🤖 AI Summary
This work addresses the inefficiency of existing population-based reinforcement learning methods, which flatten trajectory structures and consequently suffer from low sample efficiency and a bias toward overly long reasoning chains. To overcome this, the authors propose a tree-structured population rollout mechanism that explicitly models the hierarchical nature of trajectories: branching exploration occurs at high-uncertainty nodes, while low-uncertainty nodes share common prefixes, thereby constructing an efficient rollout forest. The method innovatively introduces tree-based advantage redistribution, propagating advantages from leaf nodes back to internal tokens, and integrates entropy-driven sampling, making it compatible with policy optimization objectives such as GRPO and GSPO. Evaluated on ten mathematical reasoning benchmarks under identical supervision, data, and decoding budgets, the approach significantly outperforms baseline methods while generating fewer tokens.
📝 Abstract
Reinforcement learning with group-based objectives, such as Group Relative Policy Optimization (GRPO), is a common framework for aligning large language models on complex reasoning tasks. However, standard GRPO treats each rollout trajectory as an independent flat sequence and assigns a single sequence-level advantage to all tokens, which leads to sample inefficiency and a length bias toward verbose, redundant chains of thought without improving logical depth.

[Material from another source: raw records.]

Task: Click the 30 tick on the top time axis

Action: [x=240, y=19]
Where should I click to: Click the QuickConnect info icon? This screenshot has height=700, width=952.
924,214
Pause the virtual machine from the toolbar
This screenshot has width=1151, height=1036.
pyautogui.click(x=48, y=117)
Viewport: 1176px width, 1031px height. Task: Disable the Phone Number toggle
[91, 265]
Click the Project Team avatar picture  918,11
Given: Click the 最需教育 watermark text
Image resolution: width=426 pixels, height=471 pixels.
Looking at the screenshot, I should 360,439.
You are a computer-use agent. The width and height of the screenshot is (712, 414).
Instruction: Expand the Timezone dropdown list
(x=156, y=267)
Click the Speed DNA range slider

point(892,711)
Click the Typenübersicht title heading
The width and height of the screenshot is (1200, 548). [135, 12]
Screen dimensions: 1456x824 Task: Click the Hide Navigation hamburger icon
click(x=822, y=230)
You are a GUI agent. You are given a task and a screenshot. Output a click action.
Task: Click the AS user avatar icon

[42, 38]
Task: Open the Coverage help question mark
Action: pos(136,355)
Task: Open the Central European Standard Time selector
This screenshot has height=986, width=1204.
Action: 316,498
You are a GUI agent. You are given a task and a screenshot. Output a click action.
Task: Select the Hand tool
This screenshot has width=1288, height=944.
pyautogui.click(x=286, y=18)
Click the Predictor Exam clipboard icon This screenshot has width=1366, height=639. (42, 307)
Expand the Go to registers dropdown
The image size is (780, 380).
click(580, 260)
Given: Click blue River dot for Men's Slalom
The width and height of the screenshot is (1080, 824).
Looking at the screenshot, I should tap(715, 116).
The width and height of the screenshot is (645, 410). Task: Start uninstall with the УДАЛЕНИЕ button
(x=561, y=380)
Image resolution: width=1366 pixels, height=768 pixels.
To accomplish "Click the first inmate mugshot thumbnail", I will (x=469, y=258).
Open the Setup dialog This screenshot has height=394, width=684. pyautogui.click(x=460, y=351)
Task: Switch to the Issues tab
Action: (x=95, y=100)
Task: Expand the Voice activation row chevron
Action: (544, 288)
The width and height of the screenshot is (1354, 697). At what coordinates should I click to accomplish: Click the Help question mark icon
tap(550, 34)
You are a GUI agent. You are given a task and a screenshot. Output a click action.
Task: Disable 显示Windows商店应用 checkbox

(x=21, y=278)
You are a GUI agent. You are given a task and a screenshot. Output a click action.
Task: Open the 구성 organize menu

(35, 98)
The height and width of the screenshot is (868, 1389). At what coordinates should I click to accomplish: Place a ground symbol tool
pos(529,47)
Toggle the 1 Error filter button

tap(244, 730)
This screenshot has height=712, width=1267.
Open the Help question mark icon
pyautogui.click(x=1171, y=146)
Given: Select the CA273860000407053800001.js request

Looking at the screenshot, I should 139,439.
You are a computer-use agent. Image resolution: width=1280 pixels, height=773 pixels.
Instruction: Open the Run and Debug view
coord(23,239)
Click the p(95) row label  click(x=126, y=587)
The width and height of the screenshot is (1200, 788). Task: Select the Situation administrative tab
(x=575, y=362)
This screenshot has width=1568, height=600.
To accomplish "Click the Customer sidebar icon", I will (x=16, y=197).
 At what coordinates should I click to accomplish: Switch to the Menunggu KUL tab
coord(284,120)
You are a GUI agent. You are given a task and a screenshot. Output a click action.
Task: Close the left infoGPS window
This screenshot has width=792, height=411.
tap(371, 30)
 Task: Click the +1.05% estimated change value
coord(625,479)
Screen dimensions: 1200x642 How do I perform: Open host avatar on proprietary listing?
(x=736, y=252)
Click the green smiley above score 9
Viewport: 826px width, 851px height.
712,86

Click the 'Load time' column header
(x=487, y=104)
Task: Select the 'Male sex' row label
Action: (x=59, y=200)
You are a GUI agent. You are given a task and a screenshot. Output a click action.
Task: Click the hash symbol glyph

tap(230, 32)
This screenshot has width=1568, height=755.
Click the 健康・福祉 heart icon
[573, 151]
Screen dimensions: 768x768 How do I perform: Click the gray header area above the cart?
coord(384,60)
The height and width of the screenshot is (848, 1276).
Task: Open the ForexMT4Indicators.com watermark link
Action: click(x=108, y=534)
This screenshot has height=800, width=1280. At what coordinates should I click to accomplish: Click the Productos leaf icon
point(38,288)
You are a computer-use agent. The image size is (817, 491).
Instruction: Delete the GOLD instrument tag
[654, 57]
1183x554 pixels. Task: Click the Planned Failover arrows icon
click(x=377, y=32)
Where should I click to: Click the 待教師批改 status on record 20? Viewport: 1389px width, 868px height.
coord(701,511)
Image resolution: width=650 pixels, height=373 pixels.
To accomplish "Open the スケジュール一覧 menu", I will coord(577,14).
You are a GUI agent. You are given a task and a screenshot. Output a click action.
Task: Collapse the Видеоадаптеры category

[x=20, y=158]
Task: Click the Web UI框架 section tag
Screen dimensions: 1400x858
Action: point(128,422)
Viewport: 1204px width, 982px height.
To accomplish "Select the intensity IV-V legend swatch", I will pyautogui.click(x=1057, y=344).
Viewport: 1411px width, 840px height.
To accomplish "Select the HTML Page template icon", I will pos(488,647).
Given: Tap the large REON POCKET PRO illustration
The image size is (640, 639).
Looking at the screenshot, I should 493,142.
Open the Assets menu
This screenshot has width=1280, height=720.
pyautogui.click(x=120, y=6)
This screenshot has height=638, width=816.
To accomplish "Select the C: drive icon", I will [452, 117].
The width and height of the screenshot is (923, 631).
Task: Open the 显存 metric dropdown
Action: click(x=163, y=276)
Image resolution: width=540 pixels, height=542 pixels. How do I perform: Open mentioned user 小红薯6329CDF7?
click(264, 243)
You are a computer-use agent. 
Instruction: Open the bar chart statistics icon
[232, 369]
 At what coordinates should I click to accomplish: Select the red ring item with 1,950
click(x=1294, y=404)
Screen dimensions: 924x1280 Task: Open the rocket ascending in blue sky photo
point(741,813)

We introduce TreeAdv (Tree-Structured Advantage Redistribution for Group-Based RL), which makes the tree structure of group rollouts explicit for both exploration and advantage assignment. Specifically, TreeAdv builds a group of trees (a forest) based on an entropy-driven sampling method where each tree branches at high-uncertainty decisions while sharing low-uncertainty tokens across rollouts. Then, TreeAdv aggregates token-level advantages for internal tree segments by redistributing the advantages of complete rollouts (all leaf nodes), and TreeAdv can easily apply to group-based objectives such as GRPO or GSPO. Across 10 math reasoning benchmarks, TreeAdv consistently outperforms GRPO and GSPO, while using substantially fewer generated tokens under identical supervision, data, and decoding budgets.